Forms of Communication
- "In all beautiful art the essential thing is the form", Kant,
Critique of Judgement.
- "The further in anything, as a work of art, the
organisation is carried out, the deeper the form penetrates...the more capacity for
receiving that synthesis of ...impressions which gives us the unity with the
prepossession conveyed by it", G.M. Hopkins, Notebooks.
-
Forms and representations are considered by discourse theory to be
powerful in their own right
(rather than merely the reflection of power-relations that exist elsewhere).
- Some forms (Imagism?) emphasise static features, others
map connections
or dynamic features.
- Symbols lets us communicate our internal world to others.
New means of communications that don't use new symbolism shape
variants of existing art forms.
Letters produced
epistolary
novels, discussion produced
Plato's dialogues.
- "To deal with [importing disparate foreign elements into Europe], a new encyclopaedic form became necessary,
one that had three distinctive features.
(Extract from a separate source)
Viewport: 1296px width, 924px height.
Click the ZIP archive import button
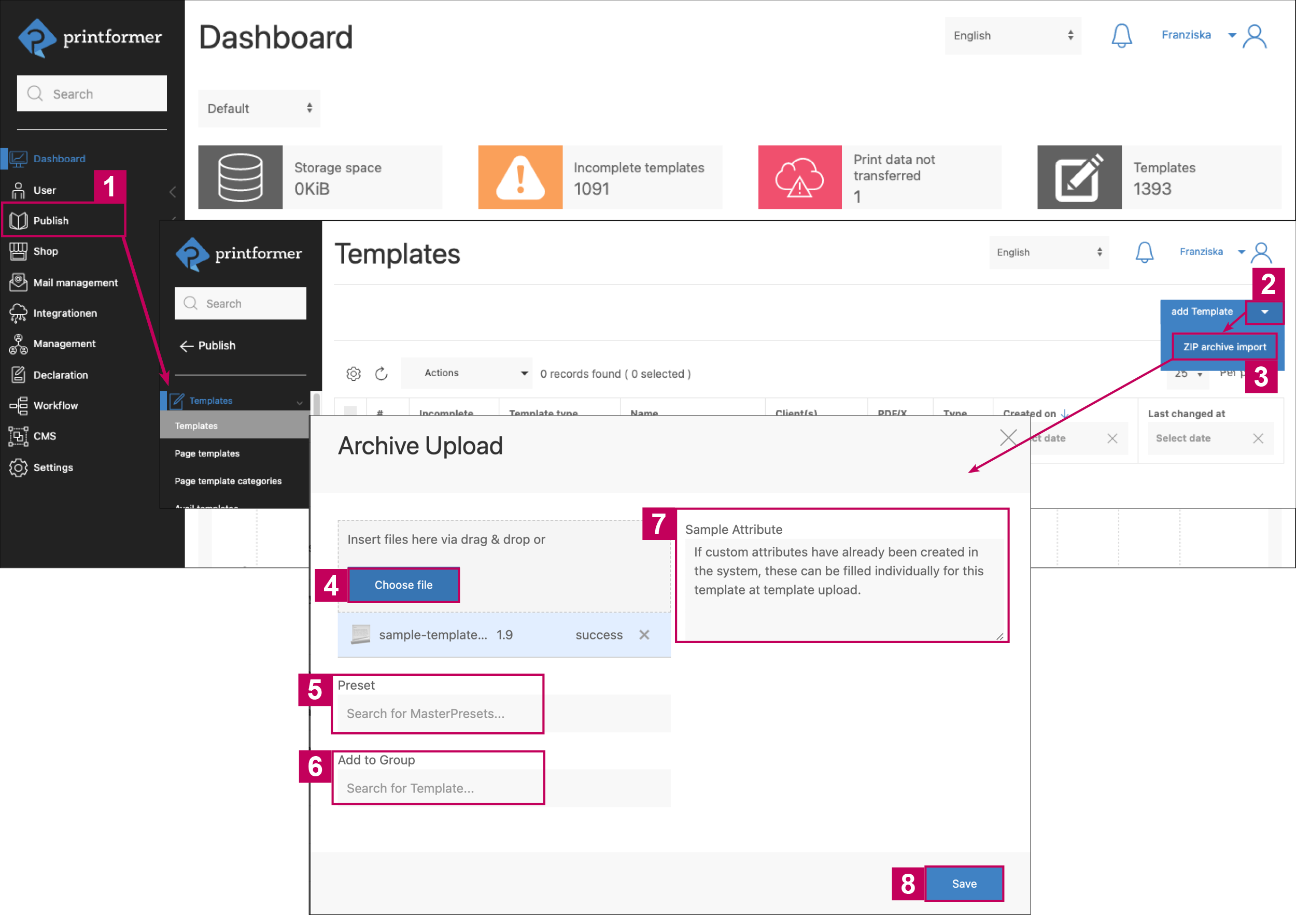pyautogui.click(x=1224, y=347)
First was a circularity of structure, inclusive and open at the same time ...Second was a novelty
based almost entirely on the reformation of old, even outdated
fragments ... Third is the irony of a form that draws attention to itself
at substituting art and its creations for the once-possible synthesis of
the world empires... Spatiality
becomes, ironically, the characteristic
of an asthetic rather than of political domination",
(Edward Said, Culture and Imperialism, p.229).
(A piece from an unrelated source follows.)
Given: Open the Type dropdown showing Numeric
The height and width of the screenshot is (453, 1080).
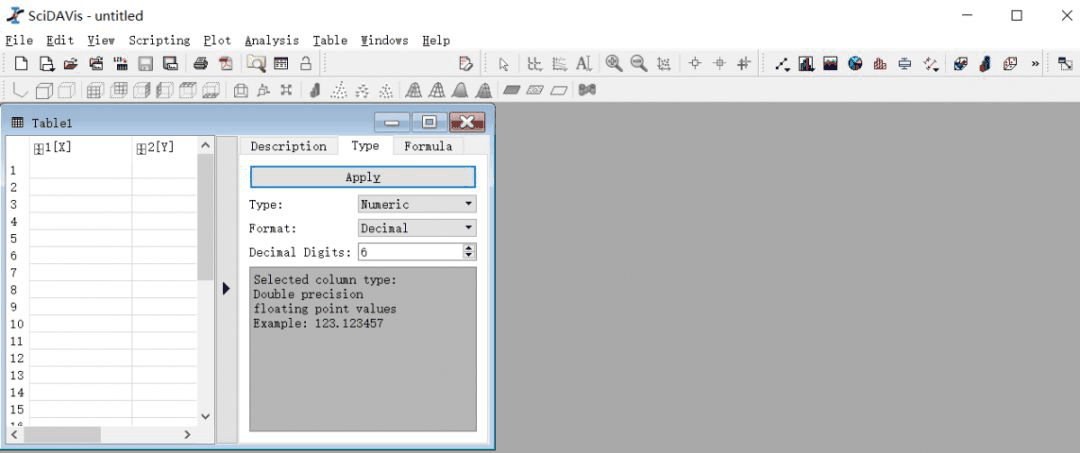Looking at the screenshot, I should (x=417, y=204).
- A literary work is the setting for
communication between writer and reader where the absent writer anticipates
(perhaps seeks to control) the readers' responses.
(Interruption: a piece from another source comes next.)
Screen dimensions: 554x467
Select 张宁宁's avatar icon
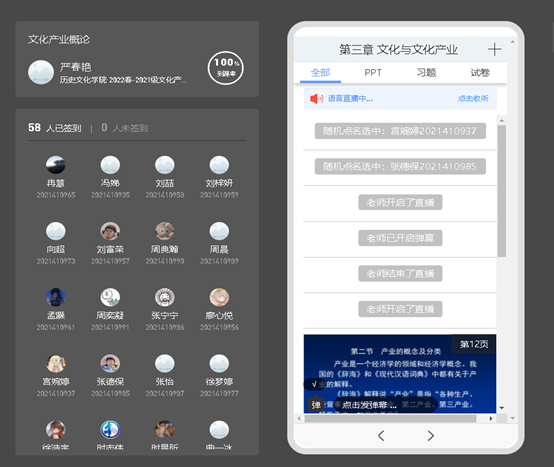coord(165,297)
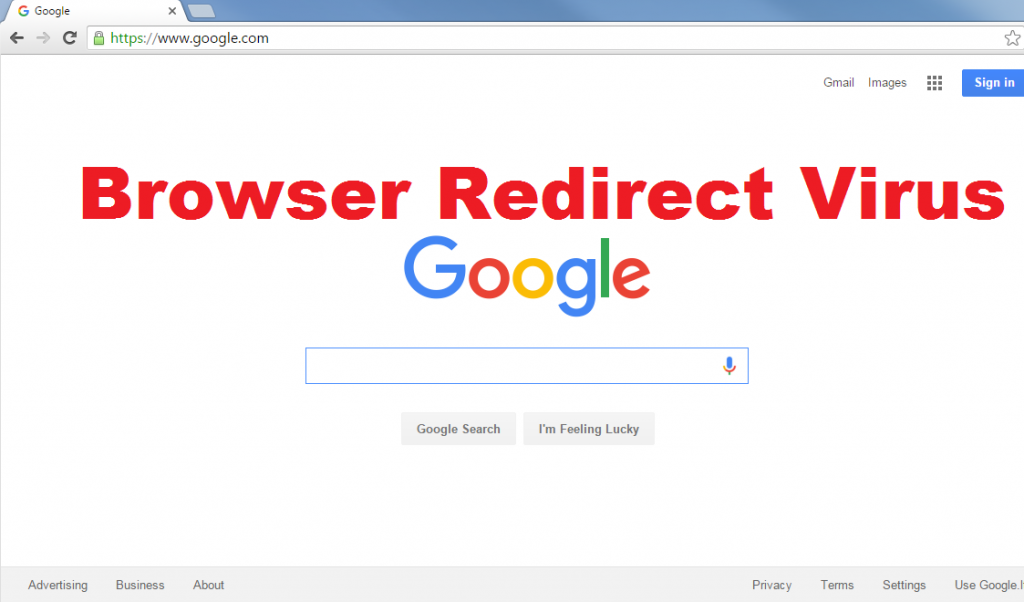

- "The adoption and popularisation 'overnight' of globally-linked pages
and fragments can be seen as evidence of the predisposition of text to
what the hypertext community calls 'advanced' or 'late' literacy; not,
that is, a function of hypertextual advance" - of Programmatology (John Cayley)
- Hypertext
poetry is yet to catch on because HTML is too restrictive to engender new
forms directly (though it encourages the use of
Spatial Form), and
other techniques are currently too difficult to use. Future hypermedia developments look more
promising.
- However, hypertext does offer readers
new possibilities for evasion - they can click when they are bored. Web writers
can anticipate this,
offering explicit escape routes (intertextuality is no longer virtual) which
can deviously lead back into the work. As Michael Joyce
remarked at the 1996 ACM Conference on Hypertext, maybe it's
"the pure boundedness of its linked
space that will distinguish hyperfiction in the age of the web."